The Problem of Reproducibility
A central tenet of computing is Moore’s law. As expounded by Gordon Moore, co-founder of Intel, it implies that the power of a computer doubles every two years. When many talk about the advances computers have made possible, they often quote this law. What they forget, though, is that other factors also have been important, including the increasing miniaturization of components (RFID computers have even been attached to ants), major reductions in cost, and an increase in sturdiness (computers are attached to the hulls of ships to measure ocean temperatures). This has given rise to a major data explosion.
The computer has provided huge opportunities for researchers but, at the same time, made their job much more difficult in terms of validation. The aim of this article is to discuss some of these difficulties and to point the way forward.
Problems with Data
The intrusion of the computer within emerging areas of research is particularly worrying in areas such as genomics. In 2009, John Ioannidis and a number of colleagues published a landmark paper in Nature Genetics that examined research using a technology known as a microarray. Microarrays are a vital technology in bioinformatics. They are used by scientists to measure the expression levels of a large number of genes simultaneously. They generate large volumes of data.
Ioannidis and his colleagues examined 18 articles published in Nature Genetics that employed microarrays. They evaluated and tried to reproduce a table or figure from each paper. They reproduced two analyses in principle and six partially or with some discrepancies; 10 could not be reproduced. Ioannidis and his colleagues encountered problems with data reproducibility, the documentation of data, and the documentation of the processing and analysis that took place.
As well as the problems detailed by Ioannidis and his colleagues, there are also problems with statistical analyses.
The statistical literature contains a corpus of papers that examine the problems associated with statistical methods applied in medical research. In 2007, Alexander Strasak and colleagues from the Medical University in Innsbruck published an important paper in the Swiss Medical Weekly. Their aim in writing the article was to document common errors that occur in medical research by examining past publications that looked at statistical problems in medical domains. Their article brings together and reviews works appearing in major medical and statistical journals that critically examine the quality of medical statistics.
This is an important paper for two reasons. First, it is a major review of statistical problems in published medical research over the last 25 years—articles that examine papers in a specific medical journal, for example. Second, and equally important, it contains an implicit checklist that any researcher who employs statistics can use to evaluate their work.
Strasak and his colleagues looked at five areas of statistics in medicine—statistical design, data analysis, documentation, presentation of statistical data, and interpretation—covering each in terms of advice to the medical statistician. Some of their criticisms, taken from the 47 statistical errors and shortcomings the authors documented, include the following:
- Use of an inappropriate test for a hypothesis
- Inappropriate use of parametric methods
- Failure to use randomization
- Using an inappropriate control group
- Failure to state the number of tails
- Use of the mean to describe non-normal data
- Drawing conclusions not supported by the data
These are just a subset of the problems Strasak and his colleagues documented. They constitute an alarming review of problems with statistics in medicine. The whole paper is worth a careful read by anyone involved in medical statistics.
If this article stopped here, it should raise many alarm bells. However, there are problems researchers face over and above those of data curation, data validation, and specification of processing and poor statistical practice.
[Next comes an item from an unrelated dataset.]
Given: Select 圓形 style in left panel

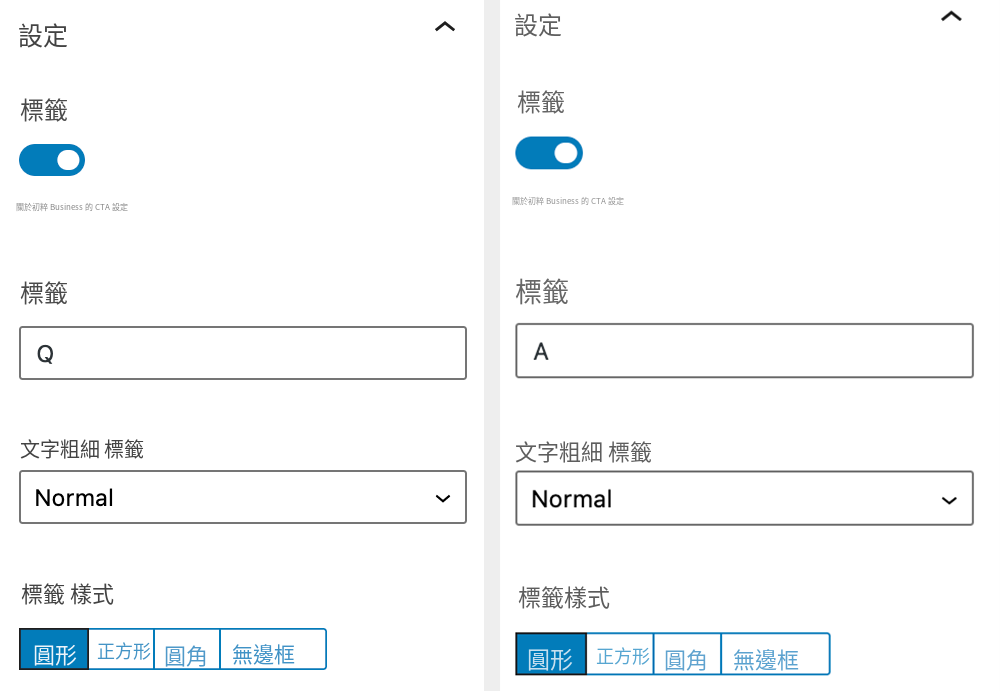Looking at the screenshot, I should pyautogui.click(x=54, y=650).
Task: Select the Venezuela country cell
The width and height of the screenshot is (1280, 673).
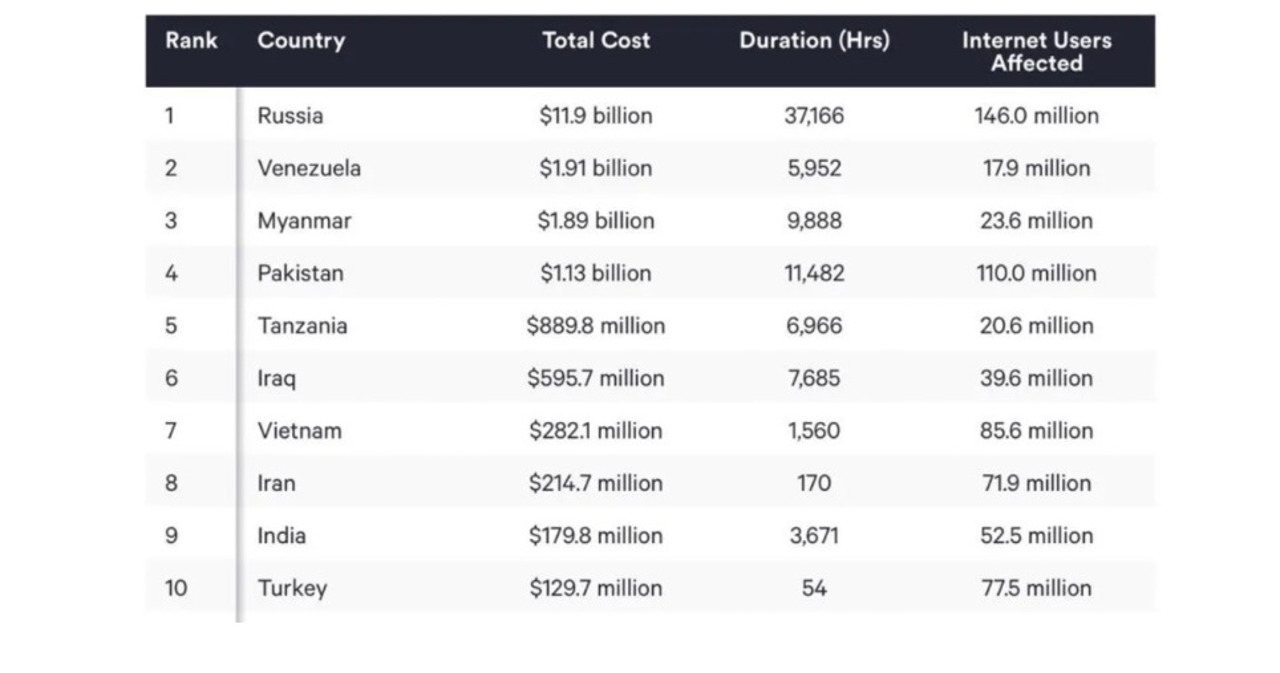Action: [309, 168]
There are problems with computation. These are both hardware and software related.
Problems with Computation
An area capable of generating error is floating point computation. A computer stores integers exactly; however, it stores floating point numbers in an approximate way. Following is a statement from a major article on floating point problems and solutions by David Monniaux that was published in ACM Transactions on Programming Languages and Systems in 2008:
More subtly, on some platforms, the exact same expression, with the same values in the same variables, and the same compiler, can be evaluated to different results, depending on seemingly irrelevant statements (printing debugging information or other constructs that do not openly change the values of variables).
What this says is staggering: If you have a programming statement that involves floating point variables and constants, the result of that statement may be different depending on program code that came before and did not change any of the values. This is known as an order of evaluation problem, and many programming languages are subject to its ways. It arises from the way a programming language compiler is provided with more flexibility in its optimization strategy. Another problem is that floating point results can differ depending on the computer hardware and software used for implementation.
There are other problems. A major one is that the way floating point numbers are stored on a computer can give rise to errors if those numbers are subject to large amounts of repetitive processing.
Many of the problems with floating point computation have, at best, been solved only partially. What is particularly worrying is that the increasing power of the computer is enabling scientists to carry out more intensive processing with, for example, smaller grids, and leaving researchers of hardware and software issues of numerical error (a relatively small community, publishing in journals not routinely accessed by scientific and medical researchers) working hard to catch up.
Problems with Software Development
There are further problems with computer-based science. Many scientists carry out software development as a peripheral activity to their main work of advancing research hypotheses, gathering data, and validating the hypotheses. Consequently, their software skills are less than those who carry out systems development for a living. There have been many studies of software developed by commercial companies that show errors—many of them latent—being discovered only after many thousands of executions. The general figure given is between 1 and 10 errors per thousand lines of code in industrial software. Such software is produced by industrial staff working in teams for companies that have extensive quality assurance procedures, not by scientists working by themselves within a research environment.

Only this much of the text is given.